Turnings with a coastal influence
The central Oregon coast where Jason H. Mast was born in 1986 has greatly influenced his artistry. The ever-shifting lines and shapes in the sand of the nearby beach reflect in the lines and shapes of Jason's turnings.
Growing up, Jason visited the beach frequently and would bring his shovel; he did not use it to build sand castles. Instead, he helped his father, Gareth; dig up buried maple and myrtlewood root burls. On sturgeon fishing trips on the Umpqua River, whenever the boat was taken to shore, Jason would look for driftwood treasures he could sell at his parents' shop, The Myrtlewood Gallery in Reedsport, Oregon. Wood identification was not a subject Jason learned in school; it was simply part of his childhood.

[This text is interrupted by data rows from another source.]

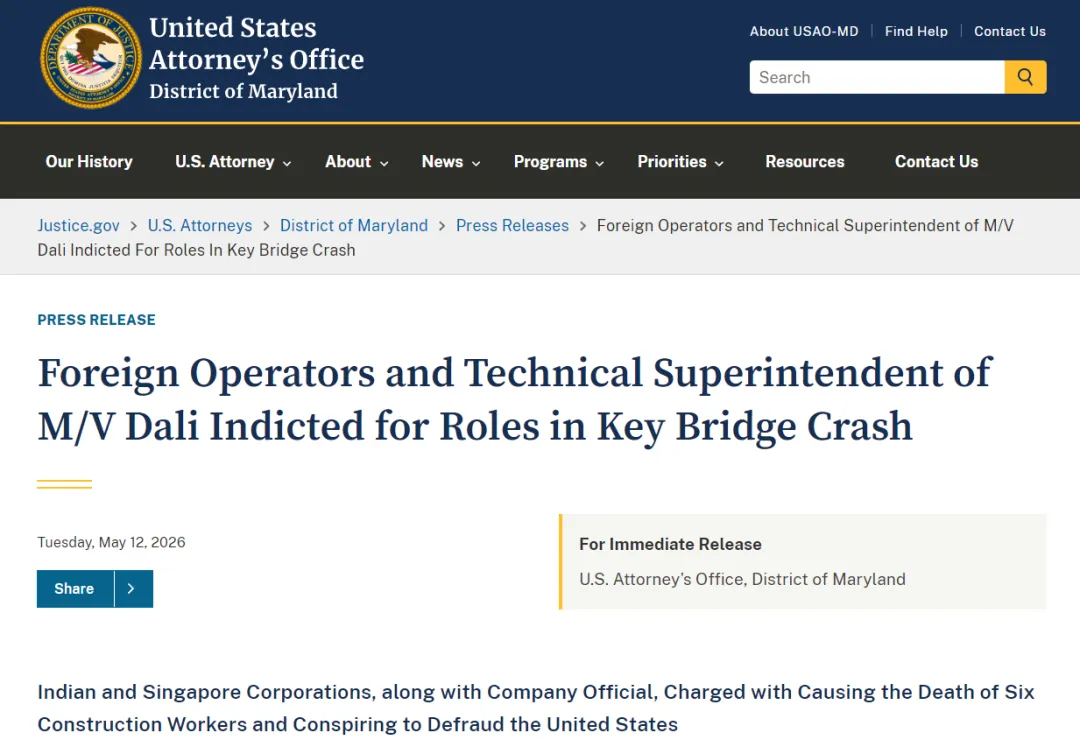
Task: Click the yellow magnifying glass search button
Action: (x=1025, y=77)
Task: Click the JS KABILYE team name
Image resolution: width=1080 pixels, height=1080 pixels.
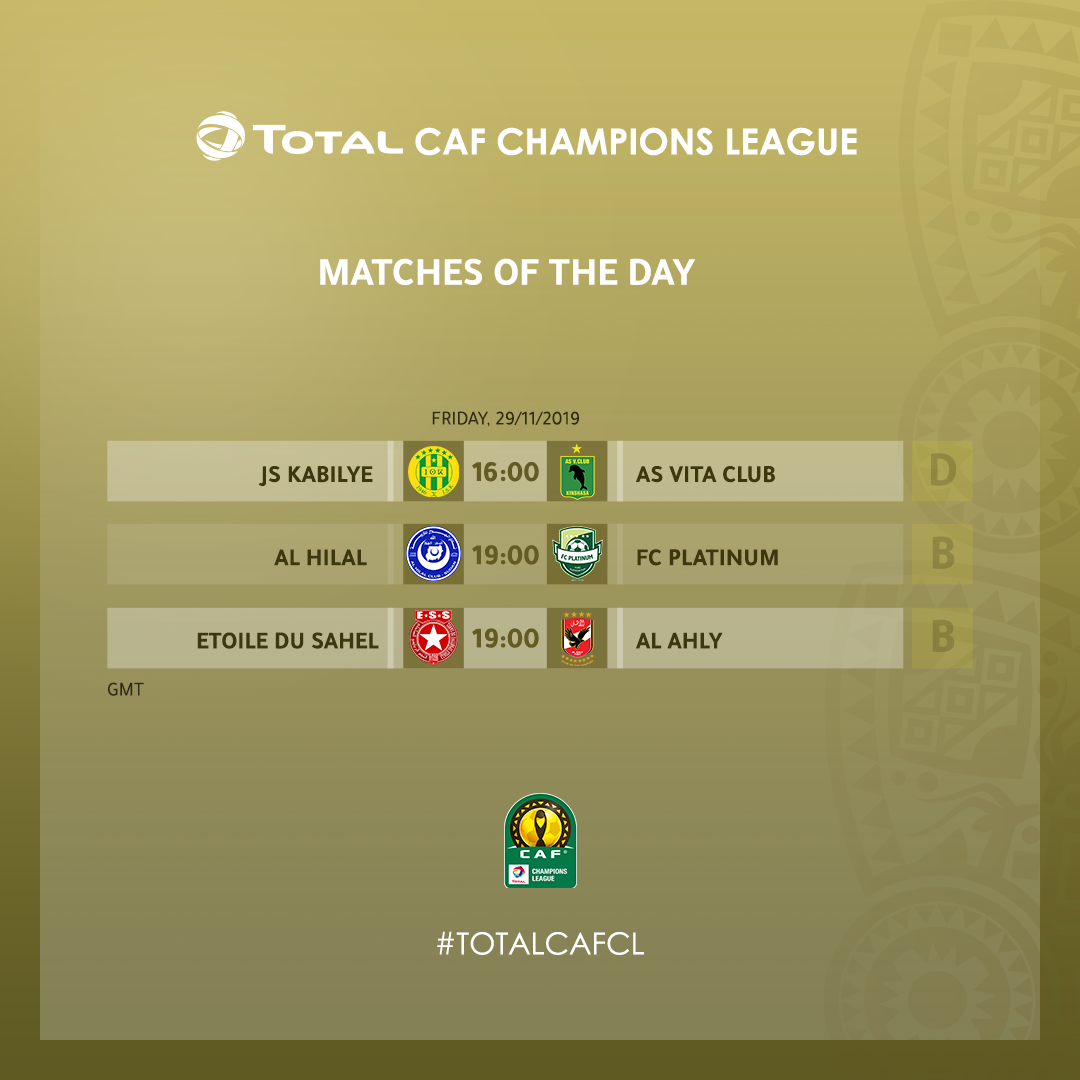Action: click(x=316, y=475)
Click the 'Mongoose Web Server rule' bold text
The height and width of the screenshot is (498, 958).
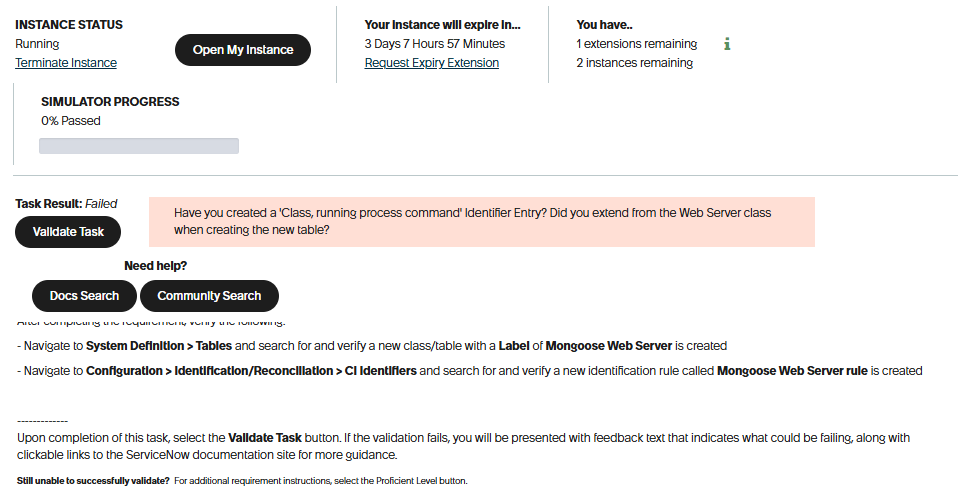(793, 371)
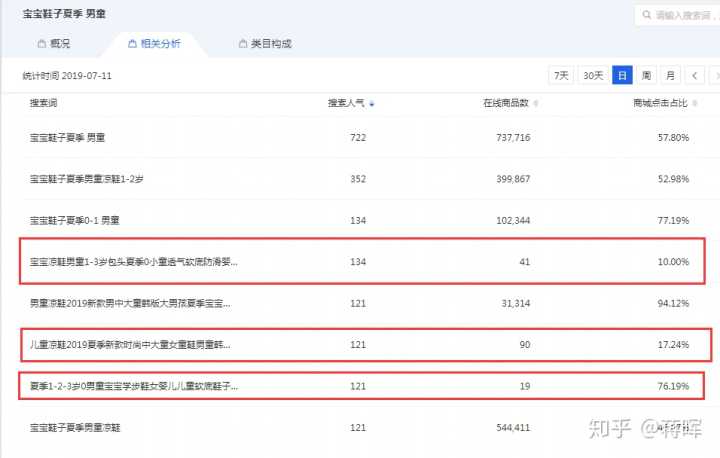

Jason was exposed to fine woodworking before he learned to walk. The family would sit around the living room table, critiquing Dad's latest wood turnings and suggesting future pieces. The concepts of line, proportion, smooth transitions, wood characteristics, color, and figure were part of many family discussions. Jason began turning wood at age 13 and was first recognized nationally by the American Association of Woodturners (AAW) in the 2007 Turning to the Future exhibit. Then as now, like the dunes blowing in the wind, like the waves cresting at the beach, and like the currents flowing in the river, Jason's shapes flow with a sense of nature's elegance. Jason works mainly with locally grown and native Pacific Northwest hardwoods. He chooses his turning stock from a huge assortment of select timbers. His father, Gareth is well known to the local loggers, and they bring him highly figured logs by the truckload. These logs are either chainsawed into turning stock or cut on a Wood Miser sawmill.